**PASSAGE TO READ**
--- START ---

Friday, November 4, 2011

Sometimes I'm An Idiot

I went grocery shopping today.
And I'm pretty sure I left my brain at home.
I went to Aldi's, Kroger, then Meijer.
While I was checking out at Meijer I looked in my purse for my wallet and it wasn't there.
I peed my pants.
And had a heart attack.
On top of it all I was mortified because I was trying to buy a 6 pack and it looked like I was underage saying
"Oh, I can't find my wallet..."
I'm pretty sure the cashier didn't believe me.

Thank God I had put my debit card in my pocket at Aldi's so I could at least pay for my cart full of groceries.
That would have been embarrassing if I had to say "ha, never mind...can you put all this back?!"
I knew the last time I had my wallet was at Kroger because I looked in it for my Kroger card.
Which the hubs was hoarding at home.
So as I am frantically calmly walking out of the store I am praying to God that it just fell out onto my passenger seat.
Until I got outside and realized I had left my window down the entire hour I was in Meijer.
I really started panicking.
Thankfully nothing was missing from my car...unless I actually had left my wallet in there.
I threw my groceries in the back and called Kroger and of course no one had turned in a wallet.
I left my info with Meijer in case I left it there, called Mike and told him how dumb I am and then headed to Kroger PRAYING I would find it.
I had my birthday money in my wallet.
All $20 of it!!!
So of course I was panicking.
Actually I just wanted my license because I don't want to have to retake my picture for a new one.
BLECH.
I squealed in to the Kroger parking lot checking under cars and avoiding awkward glances,
checked the toothpaste aisle where I had spent my time hunting for free toothpaste, checked with customer service one more time and then decided I was screwed and headed out to leave.
On a whim I checked the stack of baskets on the way out the door.
Lo' and behold
there was my trusty burgundy wallet sitting in the top basket
all alone.
And everything was still inside.
Jesus loves me.
There's no other explanation as to how I found my wallet and NOTHING was missing.

This isn't the first time I've done something like that.
I've left my entire purse in a dressing room
Left my purse in the grocery store parking lot
Folded my wallet up in the stroller and had a panic attack the next day
clearly I have a problem

But I'm blonde so I get a pass right??

....
I've decided I don't want to do the grocery shopping anymore.

--- END ---

**YOUR TASKS**
1. In the post about the lost wallet, where was the wallet finally found?
2. Summarize the post about the lost wallet in two sentences.
3. Reproduce word for word everything in the post about the lost wallet from "On top of it" down to "wallet in there.".

**DATA PROVIDED**
--- START ---

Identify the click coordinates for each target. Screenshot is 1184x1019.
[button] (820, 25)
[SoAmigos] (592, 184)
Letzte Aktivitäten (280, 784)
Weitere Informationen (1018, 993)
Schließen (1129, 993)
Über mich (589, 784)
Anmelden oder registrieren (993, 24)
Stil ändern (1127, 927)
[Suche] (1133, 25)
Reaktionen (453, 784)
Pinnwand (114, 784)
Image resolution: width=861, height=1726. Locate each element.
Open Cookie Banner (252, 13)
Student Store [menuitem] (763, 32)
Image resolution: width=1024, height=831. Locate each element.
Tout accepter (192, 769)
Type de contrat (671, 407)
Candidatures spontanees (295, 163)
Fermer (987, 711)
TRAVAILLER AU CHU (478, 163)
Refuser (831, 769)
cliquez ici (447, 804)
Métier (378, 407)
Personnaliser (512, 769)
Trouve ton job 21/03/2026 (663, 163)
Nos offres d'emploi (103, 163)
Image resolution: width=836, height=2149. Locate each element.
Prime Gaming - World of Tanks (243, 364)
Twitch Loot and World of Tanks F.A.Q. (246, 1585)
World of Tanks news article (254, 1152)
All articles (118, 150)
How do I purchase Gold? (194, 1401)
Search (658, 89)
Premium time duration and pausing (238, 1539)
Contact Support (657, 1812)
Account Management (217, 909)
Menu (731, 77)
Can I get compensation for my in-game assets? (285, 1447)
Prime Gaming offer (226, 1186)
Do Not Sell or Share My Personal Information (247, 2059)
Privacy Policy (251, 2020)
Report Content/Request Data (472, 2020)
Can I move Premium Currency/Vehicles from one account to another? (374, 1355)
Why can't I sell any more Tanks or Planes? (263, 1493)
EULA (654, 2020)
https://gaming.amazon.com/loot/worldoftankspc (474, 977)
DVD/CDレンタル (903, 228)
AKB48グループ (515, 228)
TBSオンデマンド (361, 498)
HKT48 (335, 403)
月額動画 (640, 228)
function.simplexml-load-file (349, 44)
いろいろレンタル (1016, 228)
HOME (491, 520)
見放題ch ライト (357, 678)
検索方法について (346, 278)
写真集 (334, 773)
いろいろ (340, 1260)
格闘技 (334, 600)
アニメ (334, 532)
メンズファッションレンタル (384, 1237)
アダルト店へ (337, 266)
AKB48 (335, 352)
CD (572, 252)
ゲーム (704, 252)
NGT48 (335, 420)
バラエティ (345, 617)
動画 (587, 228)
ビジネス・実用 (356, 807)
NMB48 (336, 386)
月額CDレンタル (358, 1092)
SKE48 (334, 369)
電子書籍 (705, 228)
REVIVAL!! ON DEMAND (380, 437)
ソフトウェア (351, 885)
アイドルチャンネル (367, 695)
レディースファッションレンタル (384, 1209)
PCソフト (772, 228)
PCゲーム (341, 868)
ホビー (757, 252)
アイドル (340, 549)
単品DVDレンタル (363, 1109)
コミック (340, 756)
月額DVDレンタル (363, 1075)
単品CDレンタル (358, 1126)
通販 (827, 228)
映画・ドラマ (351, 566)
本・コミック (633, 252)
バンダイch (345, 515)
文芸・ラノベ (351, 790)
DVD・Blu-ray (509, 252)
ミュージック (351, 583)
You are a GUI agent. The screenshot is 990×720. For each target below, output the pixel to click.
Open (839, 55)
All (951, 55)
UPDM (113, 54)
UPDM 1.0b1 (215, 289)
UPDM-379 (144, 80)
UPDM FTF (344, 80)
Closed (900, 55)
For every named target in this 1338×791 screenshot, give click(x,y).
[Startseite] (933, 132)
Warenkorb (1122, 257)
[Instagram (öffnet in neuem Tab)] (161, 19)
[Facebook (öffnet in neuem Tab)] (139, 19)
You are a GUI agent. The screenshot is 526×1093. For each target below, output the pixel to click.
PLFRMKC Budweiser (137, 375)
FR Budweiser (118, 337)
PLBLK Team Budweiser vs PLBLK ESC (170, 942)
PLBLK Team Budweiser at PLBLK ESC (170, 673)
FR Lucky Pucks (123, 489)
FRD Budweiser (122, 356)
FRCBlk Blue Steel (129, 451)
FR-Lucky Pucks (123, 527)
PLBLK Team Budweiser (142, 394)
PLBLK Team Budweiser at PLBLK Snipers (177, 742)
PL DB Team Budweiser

--- END ---

**YOUR WRITTEN ANSWERS**
1. In the top basket of the stack of baskets by the door at Kroger.

2. While checking out at Meijer after stops at Aldi's and Kroger, the writer discovered the wallet was missing but could still pay with a debit card kept in a pocket. After calling Kroger, leaving contact information at Meijer and searching Kroger, the writer found the wallet, with everything still inside, in the top basket of the stack by the door.

3.
On top of it all I was mortified because I was trying to buy a 6 pack and it looked like I was underage saying
"Oh, I can't find my wallet..."
I'm pretty sure the cashier didn't believe me.

Thank God I had put my debit card in my pocket at Aldi's so I could at least pay for my cart full of groceries.
That would have been embarrassing if I had to say "ha, never mind...can you put all this back?!"
I knew the last time I had my wallet was at Kroger because I looked in it for my Kroger card.
Which the hubs was hoarding at home.
So as I am frantically calmly walking out of the store I am praying to God that it just fell out onto my passenger seat.
Until I got outside and realized I had left my window down the entire hour I was in Meijer.
I really started panicking.
Thankfully nothing was missing from my car...unless I actually had left my wallet in there.